Assignment:
From the first line to the last, reproduce the records exactly.

-------- Data under study --------

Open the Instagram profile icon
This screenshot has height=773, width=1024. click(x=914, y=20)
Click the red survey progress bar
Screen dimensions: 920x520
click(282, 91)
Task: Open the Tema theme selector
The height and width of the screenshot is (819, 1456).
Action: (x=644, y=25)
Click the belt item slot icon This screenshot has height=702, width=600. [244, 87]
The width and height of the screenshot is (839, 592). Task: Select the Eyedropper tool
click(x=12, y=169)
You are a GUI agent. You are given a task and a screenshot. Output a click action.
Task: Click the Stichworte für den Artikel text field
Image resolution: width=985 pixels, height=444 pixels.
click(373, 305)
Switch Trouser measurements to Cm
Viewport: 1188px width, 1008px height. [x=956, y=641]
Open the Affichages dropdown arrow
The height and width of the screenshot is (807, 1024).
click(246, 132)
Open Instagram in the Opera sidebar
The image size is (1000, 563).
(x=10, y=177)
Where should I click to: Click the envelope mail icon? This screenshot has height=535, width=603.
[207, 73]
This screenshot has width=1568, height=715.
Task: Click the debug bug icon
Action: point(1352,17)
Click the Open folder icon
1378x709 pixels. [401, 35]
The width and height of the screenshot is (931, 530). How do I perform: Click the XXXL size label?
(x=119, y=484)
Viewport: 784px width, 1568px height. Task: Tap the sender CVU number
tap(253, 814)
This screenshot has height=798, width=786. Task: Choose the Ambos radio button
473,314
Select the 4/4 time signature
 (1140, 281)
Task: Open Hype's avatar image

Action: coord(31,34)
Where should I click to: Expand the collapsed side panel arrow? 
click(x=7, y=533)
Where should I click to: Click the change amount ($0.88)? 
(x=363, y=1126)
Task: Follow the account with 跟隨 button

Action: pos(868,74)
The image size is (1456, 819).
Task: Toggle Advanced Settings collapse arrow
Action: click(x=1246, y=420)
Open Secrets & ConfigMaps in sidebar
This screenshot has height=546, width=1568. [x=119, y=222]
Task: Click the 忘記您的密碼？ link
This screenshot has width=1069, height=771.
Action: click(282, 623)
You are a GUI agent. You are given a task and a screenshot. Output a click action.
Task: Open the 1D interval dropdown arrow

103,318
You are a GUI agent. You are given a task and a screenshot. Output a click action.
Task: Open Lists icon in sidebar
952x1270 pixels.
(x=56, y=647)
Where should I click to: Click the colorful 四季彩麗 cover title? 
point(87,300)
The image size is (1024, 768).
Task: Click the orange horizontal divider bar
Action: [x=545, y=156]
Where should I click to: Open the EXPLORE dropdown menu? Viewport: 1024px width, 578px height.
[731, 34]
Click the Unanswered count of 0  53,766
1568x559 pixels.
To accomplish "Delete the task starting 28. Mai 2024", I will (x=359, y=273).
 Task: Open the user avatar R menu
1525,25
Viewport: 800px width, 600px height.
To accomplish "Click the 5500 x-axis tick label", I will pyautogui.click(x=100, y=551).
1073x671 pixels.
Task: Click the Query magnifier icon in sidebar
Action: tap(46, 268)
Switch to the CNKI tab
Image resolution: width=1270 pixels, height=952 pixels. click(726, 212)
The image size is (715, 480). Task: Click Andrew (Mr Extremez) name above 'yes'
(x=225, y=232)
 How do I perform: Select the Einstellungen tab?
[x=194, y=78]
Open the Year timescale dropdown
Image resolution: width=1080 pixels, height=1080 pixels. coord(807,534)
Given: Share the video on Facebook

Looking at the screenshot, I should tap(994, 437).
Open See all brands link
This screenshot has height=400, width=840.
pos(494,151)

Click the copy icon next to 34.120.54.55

--------

Task response:
Open the Instagram profile icon
This screenshot has height=773, width=1024. click(x=914, y=20)
Click the red survey progress bar
Screen dimensions: 920x520
click(282, 91)
Task: Open the Tema theme selector
The height and width of the screenshot is (819, 1456).
Action: (x=644, y=25)
Click the belt item slot icon This screenshot has height=702, width=600. [244, 87]
The width and height of the screenshot is (839, 592). Task: Select the Eyedropper tool
click(x=12, y=169)
You are a GUI agent. You are given a task and a screenshot. Output a click action.
Task: Click the Stichworte für den Artikel text field
Image resolution: width=985 pixels, height=444 pixels.
click(373, 305)
Switch Trouser measurements to Cm
Viewport: 1188px width, 1008px height. [x=956, y=641]
Open the Affichages dropdown arrow
The height and width of the screenshot is (807, 1024).
click(246, 132)
Open Instagram in the Opera sidebar
The image size is (1000, 563).
(x=10, y=177)
Where should I click to: Click the envelope mail icon? This screenshot has height=535, width=603.
[207, 73]
This screenshot has width=1568, height=715.
Task: Click the debug bug icon
Action: point(1352,17)
Click the Open folder icon
1378x709 pixels. [401, 35]
The width and height of the screenshot is (931, 530). How do I perform: Click the XXXL size label?
(x=119, y=484)
Viewport: 784px width, 1568px height. Task: Tap the sender CVU number
tap(253, 814)
This screenshot has height=798, width=786. Task: Choose the Ambos radio button
473,314
Select the 4/4 time signature
 (1140, 281)
Task: Open Hype's avatar image

Action: coord(31,34)
Where should I click to: Expand the collapsed side panel arrow? 
click(x=7, y=533)
Where should I click to: Click the change amount ($0.88)? 
(x=363, y=1126)
Task: Follow the account with 跟隨 button

Action: pos(868,74)
The image size is (1456, 819).
Task: Toggle Advanced Settings collapse arrow
Action: click(x=1246, y=420)
Open Secrets & ConfigMaps in sidebar
This screenshot has height=546, width=1568. [x=119, y=222]
Task: Click the 忘記您的密碼？ link
This screenshot has width=1069, height=771.
Action: click(282, 623)
You are a GUI agent. You are given a task and a screenshot. Output a click action.
Task: Open the 1D interval dropdown arrow

103,318
You are a GUI agent. You are given a task and a screenshot. Output a click action.
Task: Open Lists icon in sidebar
952x1270 pixels.
(x=56, y=647)
Where should I click to: Click the colorful 四季彩麗 cover title? 
point(87,300)
The image size is (1024, 768).
Task: Click the orange horizontal divider bar
Action: [x=545, y=156]
Where should I click to: Open the EXPLORE dropdown menu? Viewport: 1024px width, 578px height.
[731, 34]
Click the Unanswered count of 0  53,766
1568x559 pixels.
To accomplish "Delete the task starting 28. Mai 2024", I will (x=359, y=273).
 Task: Open the user avatar R menu
1525,25
Viewport: 800px width, 600px height.
To accomplish "Click the 5500 x-axis tick label", I will pyautogui.click(x=100, y=551).
1073x671 pixels.
Task: Click the Query magnifier icon in sidebar
Action: tap(46, 268)
Switch to the CNKI tab
Image resolution: width=1270 pixels, height=952 pixels. click(726, 212)
The image size is (715, 480). Task: Click Andrew (Mr Extremez) name above 'yes'
(x=225, y=232)
 How do I perform: Select the Einstellungen tab?
[x=194, y=78]
Open the Year timescale dropdown
Image resolution: width=1080 pixels, height=1080 pixels. coord(807,534)
Given: Share the video on Facebook

Looking at the screenshot, I should tap(994, 437).
Open See all brands link
This screenshot has height=400, width=840.
pos(494,151)

Click the copy icon next to 34.120.54.55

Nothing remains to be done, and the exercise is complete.